For a brief time in 2009, the internet was a flutter with the tale of two duck lovers—Ben and Jerry. Many of the articles were brief, but the story was consistent, down to their subtle (and not so subtle) implications.
The story goes like this:
A rare species of duck in the United Kingdom was facing extinction because the two remaining males had fallen for each other, leaving the female, named Cherry, high and dry.
Some leaned more into the sympathy for the female, as if she likely cared all that much anyway. One article from the Scientific American opened with “Why are all the good ducks gay?”
The three birds were together at the Arundel Wetland Centre in Sussex as a part of an initiative to establish a new population of the bird. The two males did shun the female and opt for each other’s partnership instead. And by all accounts, Ben and Jerry were quite keen for, and visibly enthralled with, one another.
There’s just one detail none of the articles though to mention: Blue Ducks aren’t native to the UK to begin with.

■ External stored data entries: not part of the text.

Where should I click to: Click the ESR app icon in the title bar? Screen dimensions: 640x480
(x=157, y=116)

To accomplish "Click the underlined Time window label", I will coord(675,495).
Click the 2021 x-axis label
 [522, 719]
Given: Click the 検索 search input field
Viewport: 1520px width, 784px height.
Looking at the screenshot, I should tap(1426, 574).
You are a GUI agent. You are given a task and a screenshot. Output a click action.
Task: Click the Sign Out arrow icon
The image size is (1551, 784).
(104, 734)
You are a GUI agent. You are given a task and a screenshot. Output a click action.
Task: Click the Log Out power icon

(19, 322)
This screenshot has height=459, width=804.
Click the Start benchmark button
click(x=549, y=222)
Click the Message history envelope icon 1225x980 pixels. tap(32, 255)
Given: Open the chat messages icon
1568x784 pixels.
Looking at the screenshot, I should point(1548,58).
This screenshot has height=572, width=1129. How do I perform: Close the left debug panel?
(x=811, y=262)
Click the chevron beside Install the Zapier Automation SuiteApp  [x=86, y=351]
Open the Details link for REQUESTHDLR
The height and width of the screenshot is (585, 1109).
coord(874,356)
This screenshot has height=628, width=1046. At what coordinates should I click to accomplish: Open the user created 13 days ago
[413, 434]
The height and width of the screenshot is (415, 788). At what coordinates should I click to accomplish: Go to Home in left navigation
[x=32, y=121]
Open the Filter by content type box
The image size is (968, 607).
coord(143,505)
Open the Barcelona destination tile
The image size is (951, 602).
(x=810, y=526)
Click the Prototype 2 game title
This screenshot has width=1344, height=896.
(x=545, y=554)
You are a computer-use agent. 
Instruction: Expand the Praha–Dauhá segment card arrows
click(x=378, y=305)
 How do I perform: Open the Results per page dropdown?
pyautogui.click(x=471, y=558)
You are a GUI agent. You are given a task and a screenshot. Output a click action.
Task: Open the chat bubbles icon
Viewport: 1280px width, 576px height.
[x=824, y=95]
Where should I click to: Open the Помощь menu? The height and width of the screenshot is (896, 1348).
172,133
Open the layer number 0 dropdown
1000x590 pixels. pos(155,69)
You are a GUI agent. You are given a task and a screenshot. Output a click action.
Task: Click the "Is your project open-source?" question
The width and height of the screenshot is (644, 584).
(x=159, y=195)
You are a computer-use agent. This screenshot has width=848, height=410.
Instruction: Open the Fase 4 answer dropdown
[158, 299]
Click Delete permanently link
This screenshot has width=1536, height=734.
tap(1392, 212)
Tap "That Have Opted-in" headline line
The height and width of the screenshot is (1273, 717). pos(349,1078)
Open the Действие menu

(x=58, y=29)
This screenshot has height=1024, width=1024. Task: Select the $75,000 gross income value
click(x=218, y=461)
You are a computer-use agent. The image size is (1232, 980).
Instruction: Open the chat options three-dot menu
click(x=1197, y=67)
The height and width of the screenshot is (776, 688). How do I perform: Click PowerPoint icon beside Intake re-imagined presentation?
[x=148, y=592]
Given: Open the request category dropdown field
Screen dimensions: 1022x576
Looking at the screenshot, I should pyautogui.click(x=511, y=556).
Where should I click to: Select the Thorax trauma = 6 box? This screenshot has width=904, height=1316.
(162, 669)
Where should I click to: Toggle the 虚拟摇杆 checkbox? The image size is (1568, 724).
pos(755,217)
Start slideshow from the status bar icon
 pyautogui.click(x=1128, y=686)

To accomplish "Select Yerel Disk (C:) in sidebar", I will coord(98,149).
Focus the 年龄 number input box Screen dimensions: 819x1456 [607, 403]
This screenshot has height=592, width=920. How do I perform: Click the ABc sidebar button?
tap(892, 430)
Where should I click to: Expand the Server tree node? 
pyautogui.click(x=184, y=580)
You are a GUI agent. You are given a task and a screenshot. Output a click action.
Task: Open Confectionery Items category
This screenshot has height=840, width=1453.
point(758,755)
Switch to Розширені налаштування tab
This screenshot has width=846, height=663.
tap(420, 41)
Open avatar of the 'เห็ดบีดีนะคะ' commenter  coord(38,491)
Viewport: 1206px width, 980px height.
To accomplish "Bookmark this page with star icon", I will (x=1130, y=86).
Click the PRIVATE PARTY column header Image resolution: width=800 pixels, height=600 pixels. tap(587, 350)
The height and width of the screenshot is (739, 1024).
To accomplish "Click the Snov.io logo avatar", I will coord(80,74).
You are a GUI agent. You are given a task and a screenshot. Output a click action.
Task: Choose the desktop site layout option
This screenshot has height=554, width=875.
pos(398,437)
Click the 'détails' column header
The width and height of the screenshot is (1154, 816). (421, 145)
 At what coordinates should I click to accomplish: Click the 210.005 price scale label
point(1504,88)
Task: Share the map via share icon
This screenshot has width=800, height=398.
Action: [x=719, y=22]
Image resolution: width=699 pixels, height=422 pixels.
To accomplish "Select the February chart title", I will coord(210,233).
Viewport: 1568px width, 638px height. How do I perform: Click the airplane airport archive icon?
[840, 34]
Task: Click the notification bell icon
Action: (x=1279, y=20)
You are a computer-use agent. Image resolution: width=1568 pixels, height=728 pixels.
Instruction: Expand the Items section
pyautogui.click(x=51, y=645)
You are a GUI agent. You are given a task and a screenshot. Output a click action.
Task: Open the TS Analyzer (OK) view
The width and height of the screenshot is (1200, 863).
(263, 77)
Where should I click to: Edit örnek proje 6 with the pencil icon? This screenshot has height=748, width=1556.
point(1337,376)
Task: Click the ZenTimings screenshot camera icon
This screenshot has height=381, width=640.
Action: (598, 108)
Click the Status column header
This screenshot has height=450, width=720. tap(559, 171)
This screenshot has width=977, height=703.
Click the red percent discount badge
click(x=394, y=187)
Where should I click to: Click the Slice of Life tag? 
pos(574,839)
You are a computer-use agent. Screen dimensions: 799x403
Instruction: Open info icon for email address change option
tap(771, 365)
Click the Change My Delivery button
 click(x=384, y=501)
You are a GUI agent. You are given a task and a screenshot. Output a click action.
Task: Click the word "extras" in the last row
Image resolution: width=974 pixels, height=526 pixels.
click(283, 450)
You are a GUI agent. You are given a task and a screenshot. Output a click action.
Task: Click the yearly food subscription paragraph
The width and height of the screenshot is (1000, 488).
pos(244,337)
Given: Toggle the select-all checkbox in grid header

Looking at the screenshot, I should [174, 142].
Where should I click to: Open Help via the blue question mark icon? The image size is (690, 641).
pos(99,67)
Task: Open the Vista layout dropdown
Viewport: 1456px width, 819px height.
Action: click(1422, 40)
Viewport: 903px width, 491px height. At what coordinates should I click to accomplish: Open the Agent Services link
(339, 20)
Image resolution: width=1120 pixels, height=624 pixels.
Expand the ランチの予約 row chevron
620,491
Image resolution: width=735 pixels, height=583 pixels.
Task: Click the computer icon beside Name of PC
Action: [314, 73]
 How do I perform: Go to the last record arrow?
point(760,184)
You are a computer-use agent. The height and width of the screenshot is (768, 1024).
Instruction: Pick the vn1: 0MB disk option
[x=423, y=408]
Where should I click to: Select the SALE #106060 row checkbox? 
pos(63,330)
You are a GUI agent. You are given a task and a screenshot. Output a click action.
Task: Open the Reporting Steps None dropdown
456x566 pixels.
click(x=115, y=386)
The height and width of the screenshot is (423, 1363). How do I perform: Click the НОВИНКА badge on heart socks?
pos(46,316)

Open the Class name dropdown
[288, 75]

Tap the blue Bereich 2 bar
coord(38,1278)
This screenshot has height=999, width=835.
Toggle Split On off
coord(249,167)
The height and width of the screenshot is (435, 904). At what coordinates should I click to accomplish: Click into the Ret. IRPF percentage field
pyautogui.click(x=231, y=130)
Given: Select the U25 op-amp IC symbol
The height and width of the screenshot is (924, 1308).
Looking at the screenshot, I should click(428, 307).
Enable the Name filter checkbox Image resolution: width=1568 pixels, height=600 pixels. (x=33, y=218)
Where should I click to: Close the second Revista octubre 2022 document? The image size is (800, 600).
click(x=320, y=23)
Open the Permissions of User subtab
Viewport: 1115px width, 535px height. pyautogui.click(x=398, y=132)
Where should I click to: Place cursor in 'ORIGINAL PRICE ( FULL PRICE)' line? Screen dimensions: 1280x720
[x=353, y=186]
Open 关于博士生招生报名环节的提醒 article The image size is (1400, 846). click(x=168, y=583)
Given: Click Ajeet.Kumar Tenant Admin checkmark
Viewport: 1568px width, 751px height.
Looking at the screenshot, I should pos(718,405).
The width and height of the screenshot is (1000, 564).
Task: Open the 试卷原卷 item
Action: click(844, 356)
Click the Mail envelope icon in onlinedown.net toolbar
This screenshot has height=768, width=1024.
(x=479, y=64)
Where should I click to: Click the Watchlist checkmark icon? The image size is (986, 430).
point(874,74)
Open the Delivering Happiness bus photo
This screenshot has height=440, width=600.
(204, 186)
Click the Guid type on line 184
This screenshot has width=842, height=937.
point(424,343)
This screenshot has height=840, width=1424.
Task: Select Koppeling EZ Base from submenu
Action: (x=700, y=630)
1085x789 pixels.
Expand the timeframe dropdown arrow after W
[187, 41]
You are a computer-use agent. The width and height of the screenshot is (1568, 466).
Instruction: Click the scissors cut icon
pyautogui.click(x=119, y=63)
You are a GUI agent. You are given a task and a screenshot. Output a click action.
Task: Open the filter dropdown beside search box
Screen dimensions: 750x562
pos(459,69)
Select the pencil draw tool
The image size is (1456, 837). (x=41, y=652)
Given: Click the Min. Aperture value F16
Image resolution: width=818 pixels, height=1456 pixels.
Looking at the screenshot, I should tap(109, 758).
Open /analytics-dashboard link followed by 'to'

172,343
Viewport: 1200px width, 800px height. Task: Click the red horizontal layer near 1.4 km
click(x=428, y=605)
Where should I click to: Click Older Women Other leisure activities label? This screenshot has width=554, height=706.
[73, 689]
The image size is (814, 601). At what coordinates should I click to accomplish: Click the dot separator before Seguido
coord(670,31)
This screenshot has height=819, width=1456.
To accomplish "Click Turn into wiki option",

The Blue Duck (Hymenolaimus malacorhynchos) is endemic to New Zealand. There, populations have been on the brink of extinction for quite some time. They were the first birds in New Zealand to be fully protected in 1903, and have been the subject of extensive study and captive-breeding programs in hopes of reestablishing them as a flourishing fowl in New Zealand’s fast-flowing mountain streams.
Rather than telling a broader conservation story, or explaining where these birds were from to begin with, media outlets opted to sensationalize the story of two birds in a non-heterosexual relationship as the cause of a species’ extinction without mentioning these birds were never from the UK to begin with, nor their century long plight in their native country.
Another convenient detail left out of initial reporting was that Jerry had actually bonded with Cherry in 2008 before Ben came into the picture. Cherry, it turns out, was also quite old and beyond breeding age. She died in 2009, shortly after Ben and Jerry began their relationship.
In 2011, Ben, sadly, passed away from old-age as well. Jerry was left alone. By account of the Arundel Wetland Centre, Jerry took that loss especially hard, “alternating between frantic pacing and noisy calls to periods of quiet moping”. That is, until the Centre managed to slowly introduce him to a female companion of an entirely different species. Of course, there were no hopes of the two breeding. Turns out, humans aren’t the only ones who thrive on companionship.
Surely, none of the others meant any harm, but I think it speaks to our cultures knee-jerk reaction to scapegoat non-heterosexuality at almost any given opportunity.
In a sense, this is a story of a story that never needed to be one.